Lo que se debe evitar, por todos los medios posibles, es caer en una forma destilada del racismo de la inteligencia, haciendo que el sistema educativo se convierta en un sistema gratuito y accesible de brainhunting en el que puedan pescar a voluntad los que son capaces de satisfacer a los peces más gordos. No se debe olvidar ni por un minuto que la confrontación práctica con la realidad es la mejor escuela, y, en este sentido, formar para el trabajo pintándole al alumno un mundo idílico de ofertas y de sueldos atractivos es hoy no solo irreal sino también irresponsable.

La propuesta de una formación para el trabajo desde edades tempranas traduce la desconfianza de los planificadores en las capacidades del ser humano. «Si no empezamos a inculcarles desde chiquitos una disciplina de trabajo, serán unos marginales el día de mañana». Pero la marginalidad no se evita formando profesionales y técnicos para el fracaso, sino apostando por una formación cívica y humana de calidad que evite las tentaciones de los «mundos paralelos».

Urge -como he dicho muchas veces- desconectar el trabajo de las rentas, independizar el esfuerzo humano creativo de la percepción del dinero.
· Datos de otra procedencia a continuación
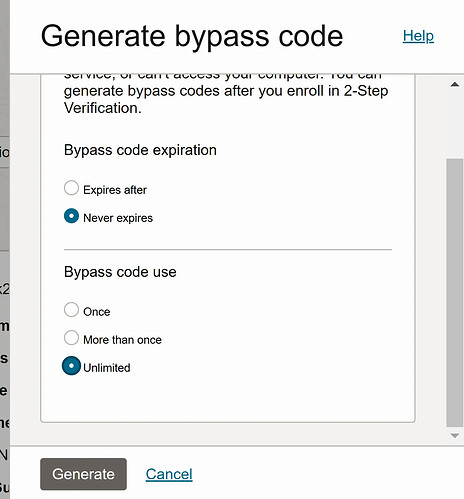Select the Unlimited radio button
464x499 pixels.
(71, 366)
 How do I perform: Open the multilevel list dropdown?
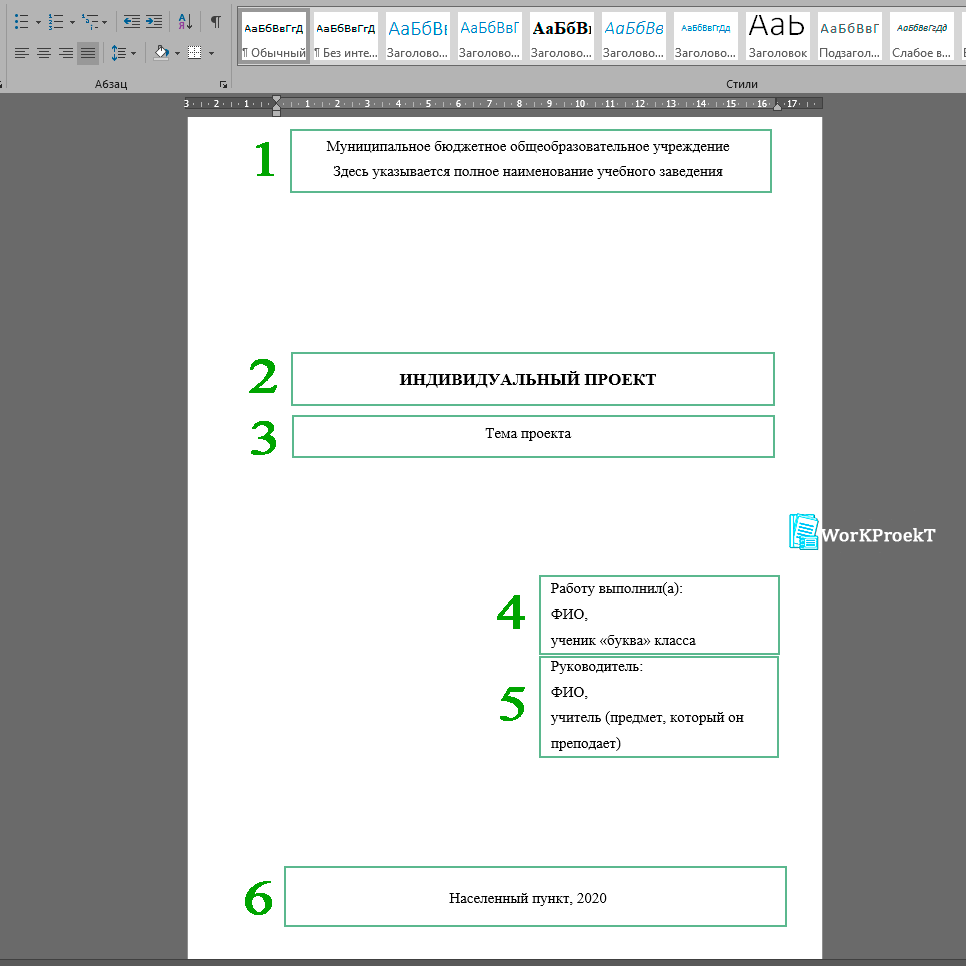105,22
No solamente porque el dinero no es la única forma de medir el talento humano, sino porque este muchas veces no encontrará el puesto de trabajo ideal desde el cual poder desplegar toda su potencia. Dicho en otros términos: formar para el trabajo está bien, solamente en cuanto la medida y la extensión de esta formación sean definidas por la cantidad de trabajo socialmente disponible.

Debemos asegurarnos de que el sistema educativo produzca seres humanos útiles y hábiles, hombres y mujeres sapientes y preparados, capaces de aportar a la deliberación pública permanente. Pero no herramientas vivientes o seres obedientes a los dictados de una empresa o de un poderoso; porque aunque el mundo de la producción los reclame, la sociedad cada vez los necesita menos. No podemos condenar a cientos de miles de jóvenes que se han formado para ser ingenieros nucleares a ser cajeros de un supermercado, solo porque algunos de sus compañeros han tenido más suerte que ellos y han encontrado el trabajo que buscaban.

La formación para el trabajo desde edades tempranas, en la medida que descuide la formación humana y la formación ciudadana nos traerá solo más pobreza, más marginalidad y más desigualdad. Los «formados para trabajar», que efectivamente trabajan, se enfrentarán con los «formados para trabajar» que no encuentran empleo y que vagan por los circuitos periféricos del mercado de trabajo y se ven obligados a aceptar trabajos de baja cualificación y con remuneraciones insuficientes. No hay peor desigualdad que la que el sistema produce entre individuos que han recibido una formación idéntica.

Se debe poner fin a los experimentos que abogan por reforzar la conexión «entre la universidad y el mundo del trabajo». La universidad no puede ser la cantera de las empresas; es decir, la bolsa de trabajo gratuita de un número reducido de empresarios insolidarios y poco dispuestas a gastar en formación. La dependencia, directa o indirecta, de las universidades de las empresas o sectores económicos que financian sus cursos o diseñan sus carreras es un clarísimo atropello a la independencia de aquellas antiquísimas instituciones educativas.

Mientras exista, aunque sea en el plano de las teorías, la posibilidad de instaurar una renta básica universal e incondicional, no todo está dicho en materia de formación y empleo. Porque cuando los individuos, por el solo hecho de ser parte de la sociedad, perciban del Estado una renta que les permita hacer frente a sus necesidades más elementales, a buen seguro buscarán una formación lo más amplia posible, que les permita dedicarse a lo que más les gusta o mejor saben hacer, aun cuando la actividad elegida no les proporcione un ingreso directo.

Lo que tenemos que razonar y debatir es si queremos seguir formando «herramientas vivientes», cada vez mejor adaptadas a las nuevas tecnologías, a las nuevas formas de organización y a los nuevos escenarios laborales, para que sigan obedeciendo a los que detentan los medios de producción, o si, en cambio, queremos jugárnosla y formar seres humanos libres que el día de mañana serán mejores ciudadanos y mejores personas.